He whirled to face her. “What the—”

She drew back quickly and blushed all the way up to her curlers. “Oh, Officer Harriman! I'm so sorry! It's just that . . . it's just that . . . well, sir, look at the seat of your uniform!”

“Lady, please never do something like that to someone who's armed!” he said in some exasperation. He craned his neck and caught a glimpse of what she was talking about. He brushed at the seat of his pants, then looked at his hand. A white, powdery substance covered his fingers and palm. “That white streak goes all the way across?”

She nodded.

He looked toward the patrol car. Bear was weeping with laughter.

Frank's dad had warned him of the tricks likely to be played on a rookie, which only made him feel twice as embarrassed. He knew that when he got back to the car, he'd find an open, small plastic bag full of flour stuffed down in the crevice between the back and bottom of the car seat. It was set up so that when Frank sat down in the passenger seat, a little puff of flour would escape and stripe his dark pants white.
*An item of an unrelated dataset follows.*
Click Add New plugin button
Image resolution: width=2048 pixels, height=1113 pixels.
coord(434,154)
No wonder Bear had insisted on driving today.

Mrs. Erkstrom was a quick study. “That was a mean and childish trick. He's old enough to know better.”

“A rookie is not allowed to think such thoughts, ma'am,” he said.
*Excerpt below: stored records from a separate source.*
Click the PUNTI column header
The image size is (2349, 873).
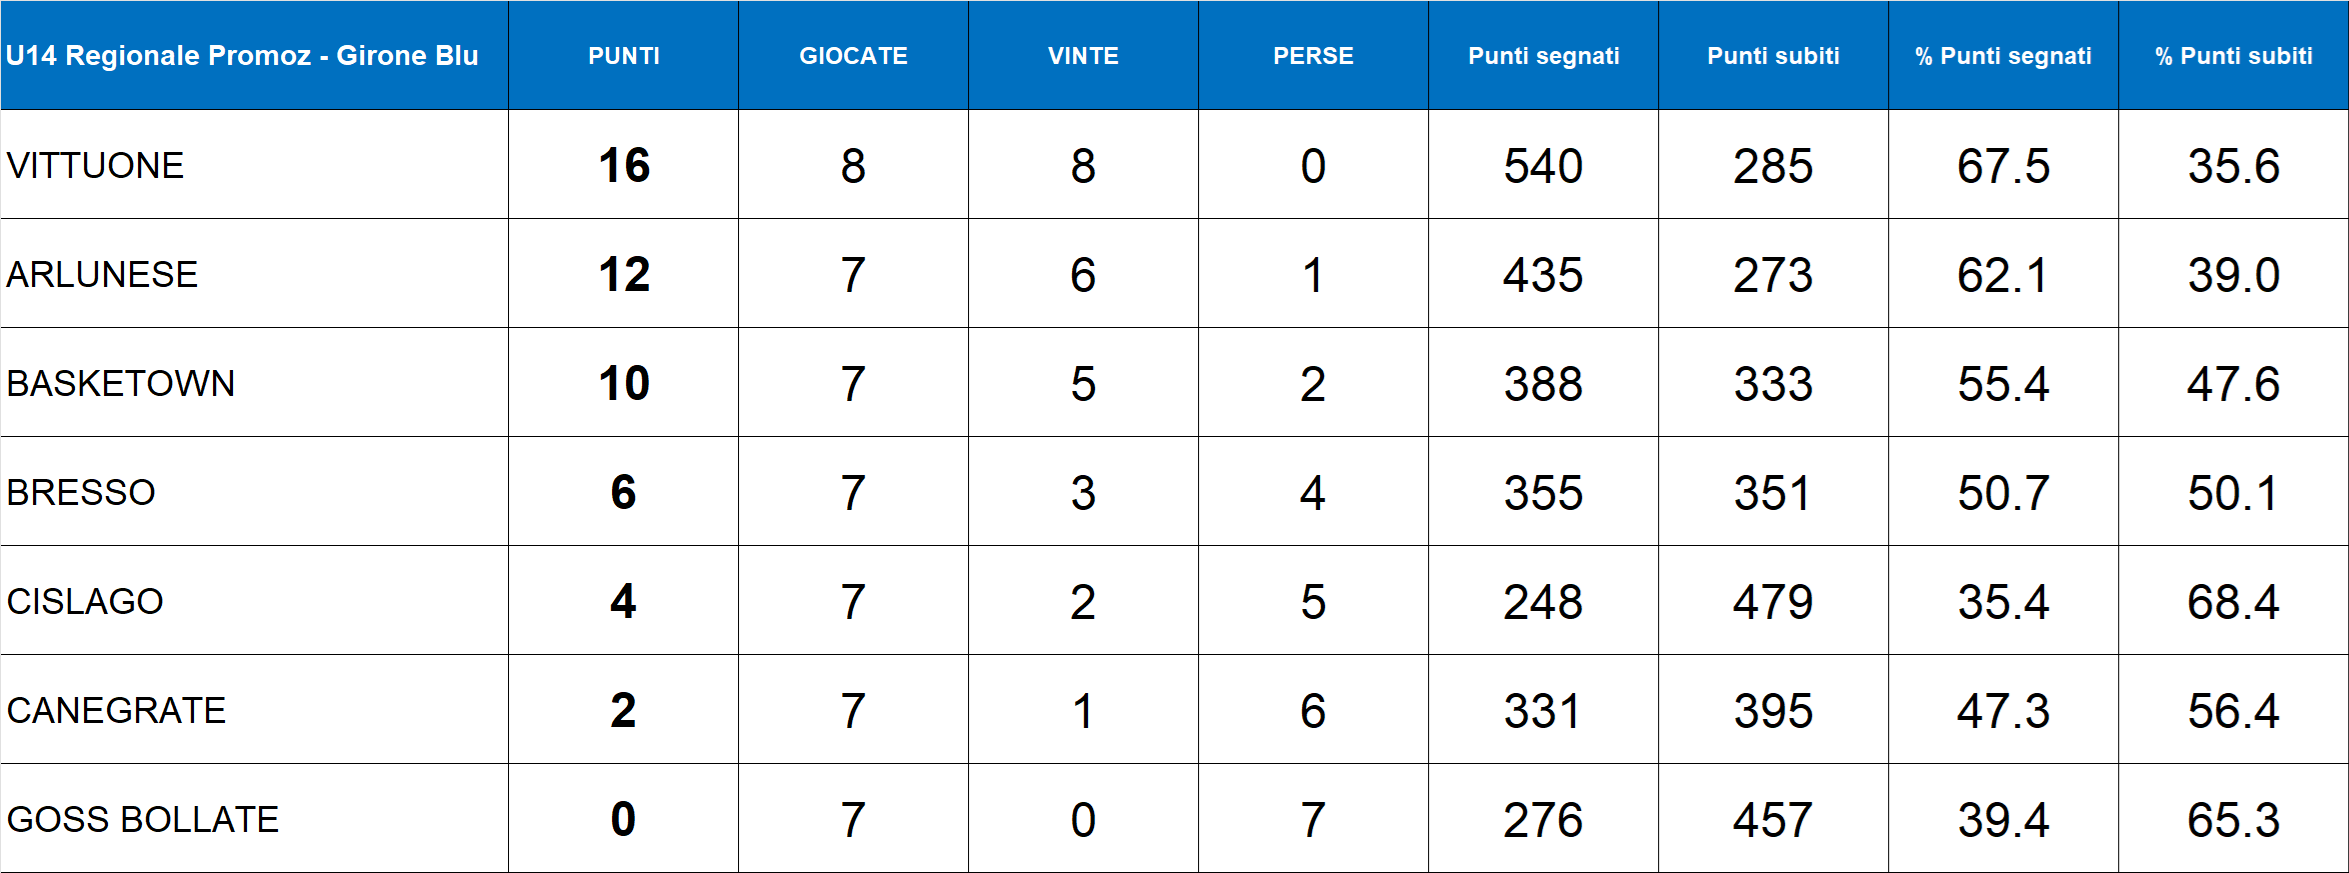623,56
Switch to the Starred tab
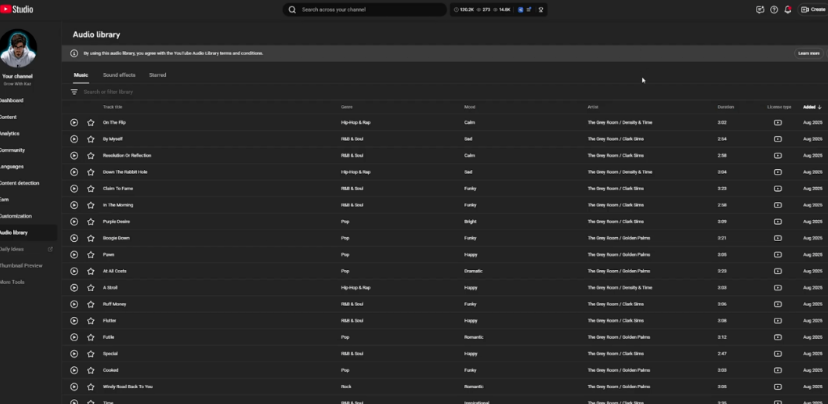Viewport: 828px width, 404px height. click(x=157, y=75)
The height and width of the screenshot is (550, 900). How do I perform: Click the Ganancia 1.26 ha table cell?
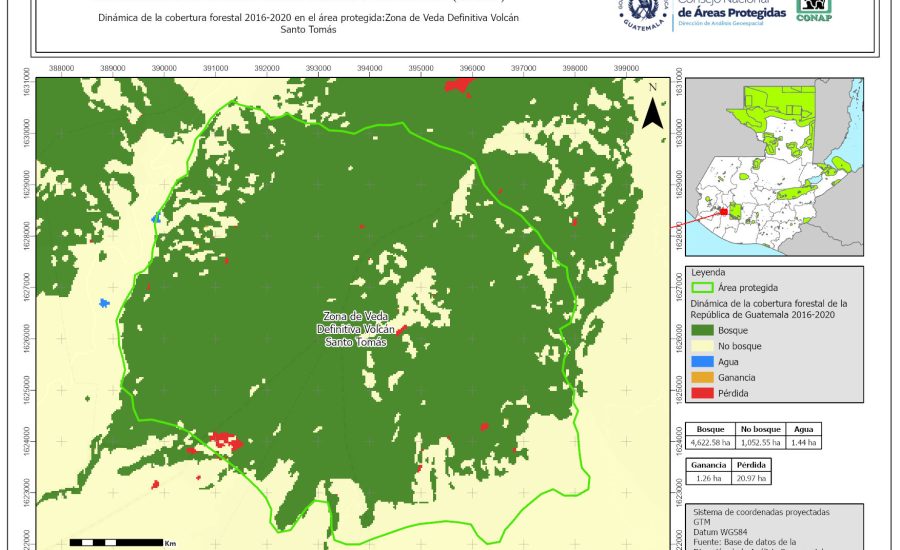(709, 478)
Her eyes narrowed and she marched off toward the patrol car. Bear stopped laughing.

Frank used the opportunity to go up the metal stairs at the trailer's front door. As Mrs. Erkstrom had said, a television could be heard in the background, the volume down too low for Frank to hear more than voices and a little music. Standing on the small platform in front of the door, he tried knocking. He tried rapping on the door with his nightstick. He double-checked that the door was locked—it was. He called loudly for Mr. O'Keefe.

That meant taking in the reeking air. His stomach began to rebel.

He made himself think of something that smelled good, like the honeysuckle growing on the back fence at home, and went down the stairs again. He walked around the trailer to the farther end, the one that housed the bedroom. The sound of the television was slightly louder there, but was still hardly more than background noise. He glanced toward the “Tomcat” trailer, which was filthy by comparison. It had once been white, but its windows and siding were dust-covered, and some seams showed signs of rust. There were cobwebs and dead leaves underneath it.

Although there was a little dust on O'Keefe's trailer and windows, it was easy to see that it had been more recently washed than Tomcat's. The windows were smaller at this end of O'Keefe's trailer and were placed too high for Frank to manage a look inside standing at ground level. He was just hunting around for something he might stand on when Mrs. Erkstrom approached. She was using the fingers of one hand to pinch her nose shut. In the other hand, she was carrying a small stepladder.

“Thought you might be able to use this,” she said, her voice altered to something between Lily Tomlin's Ernestine and Minnie Mouse.

He thanked her.

Flies were thick on all of the windows, buzzing around between the glass and the curtains, but there were more of them on the window at the back of the trailer. Those curtains were closed but not drawn together perfectly, so he positioned the ladder below that slight opening.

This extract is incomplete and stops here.